Today I looked at my default router password and wondered how it is possible, that just 20 digits are secure enough for a wifi password. So I decided to try out and hack my wifi and this is what I've learned.
First my setup for this. My router is an AVM FRITZ!Box with the default 20 digits password you can find on the back and I've followed this tutorial on how to attack a wifi network with kali and airmon-ng.
Generate a wordlist
After I got my WPA Handshake, it was time to crack the password. It shouldn't be that hard, since it is just 20 digits, I thought to myself. So Let's write a small python script, that will generate a bunch of numbers, that I can go through to crack the password.
My first version of the script started from 10000000000000000000 and just counted up, after about one hour of running the script, half of the numbers were still all 0.
Well, time to adjust my script to make it a bit more intelligent. So I decided to use random numbers between 10000000000000000000 and 99900000000000000000 and also ditched all numbers, with 3 equal numbers in a row. Also, I've decided to split the wordlist into chunks of 100k numbers, to be able to run aircrack-ng on smaller files, instead of one big one. With my new knowledge, I've decided to let my script run overnight, so I don't have to wait till it is finished.
After I woke up, I've checked my laptop to see how many files it created and to my surprise: It was still running?!
The script created just 10 files each with 100k entries in it. That is weird, I would've bet this wouldn't take that long.

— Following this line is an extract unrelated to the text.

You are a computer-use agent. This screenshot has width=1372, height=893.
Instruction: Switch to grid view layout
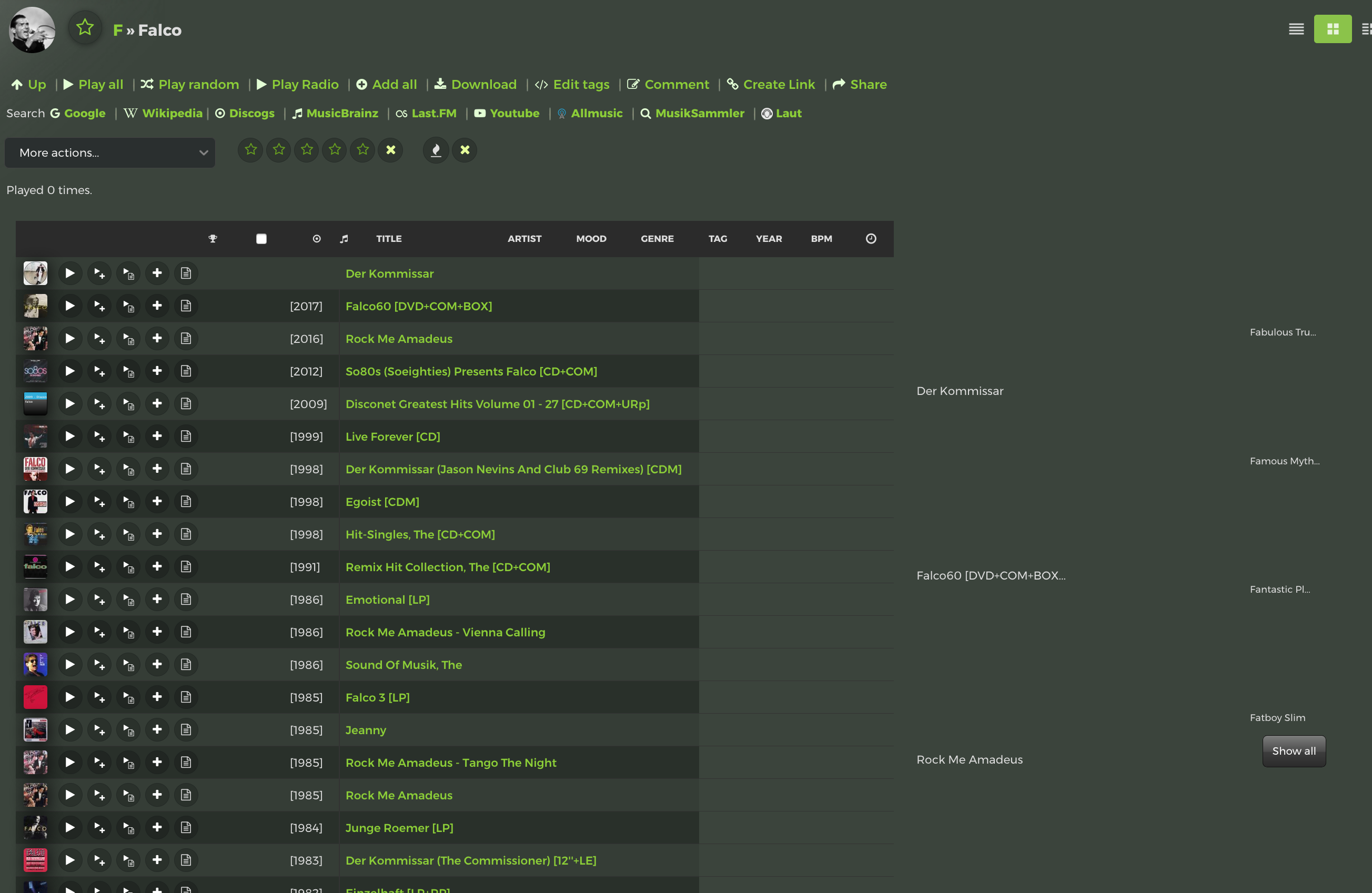tap(1332, 29)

Ok, I've got 10 files with 100k entries and ~2Mb each file and it was running for about 7 hours. Let's do some quick maths to estimate how much disk space this would take:
Alright, let's calculate the storage I would take up for all the possible numbers counting from ten quintillions (yep, that's the number) up
((2x10¹⁹)/100000) * 2Mb = 10¹⁴Mb = 100000000TB (one hundred million)
Well, I don't know about you, but I certainly don't have this much storage capacity lying around to store that wordlist on my drive. Even if I did have it, I would need centuries to go through all of them.

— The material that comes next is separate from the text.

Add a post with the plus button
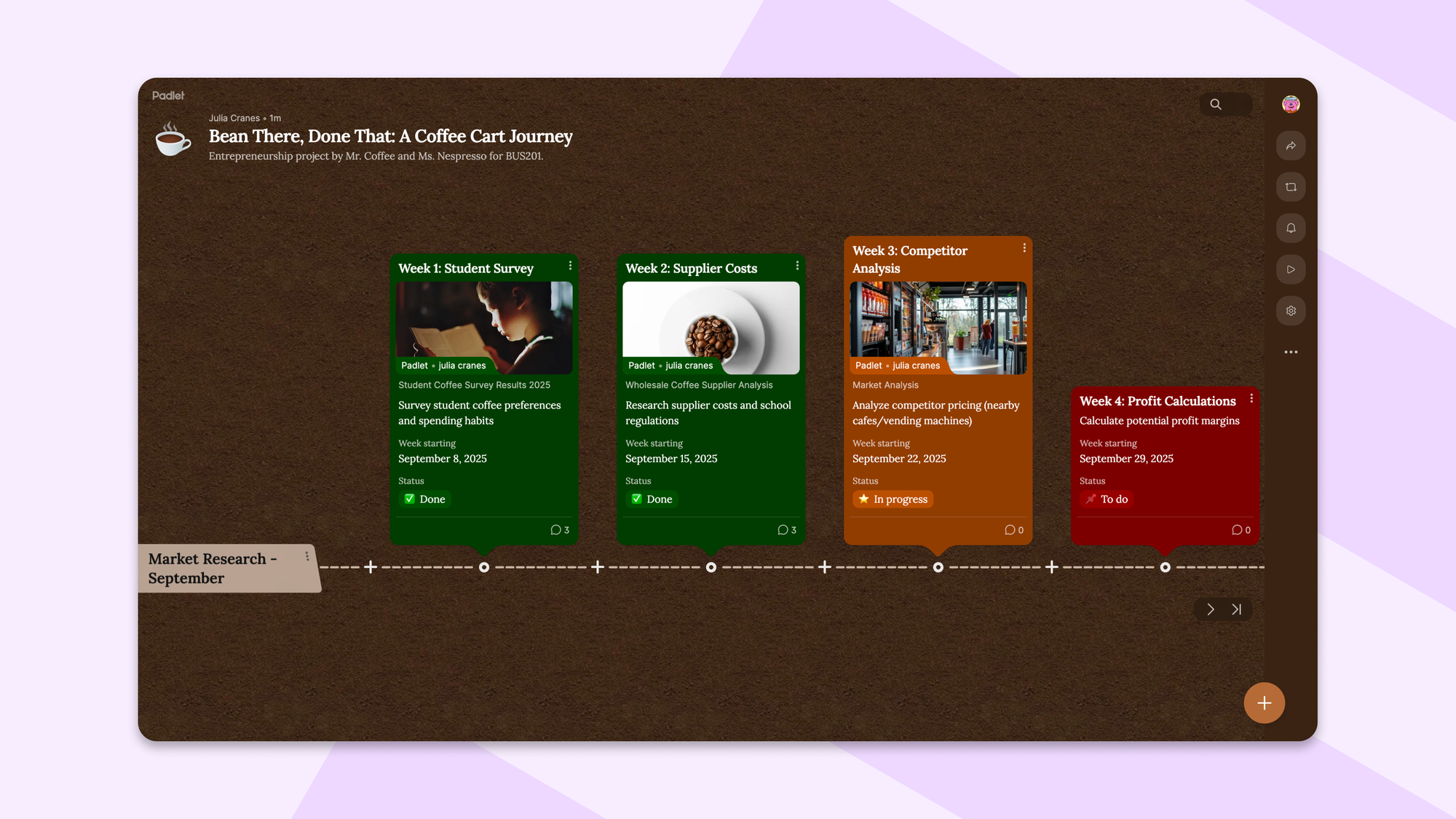Image resolution: width=1456 pixels, height=819 pixels. click(x=1264, y=703)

Now I know, that 20 digits is a fairly strong password. Adding more characters to this would even increase the time to crack it and this is why a password with 8 characters containing lowercase, uppercase, special characters and numbers is considered a strong password.
Does this mean, my Wifi is not hackable with a strong password? No, sadly it is not. They are other ways a hacker can get into your network. For example, I was able to use an evil twin attack on my network to retrieve the password.
You still want to have a strong password, so hackers can't get into your network the easy way!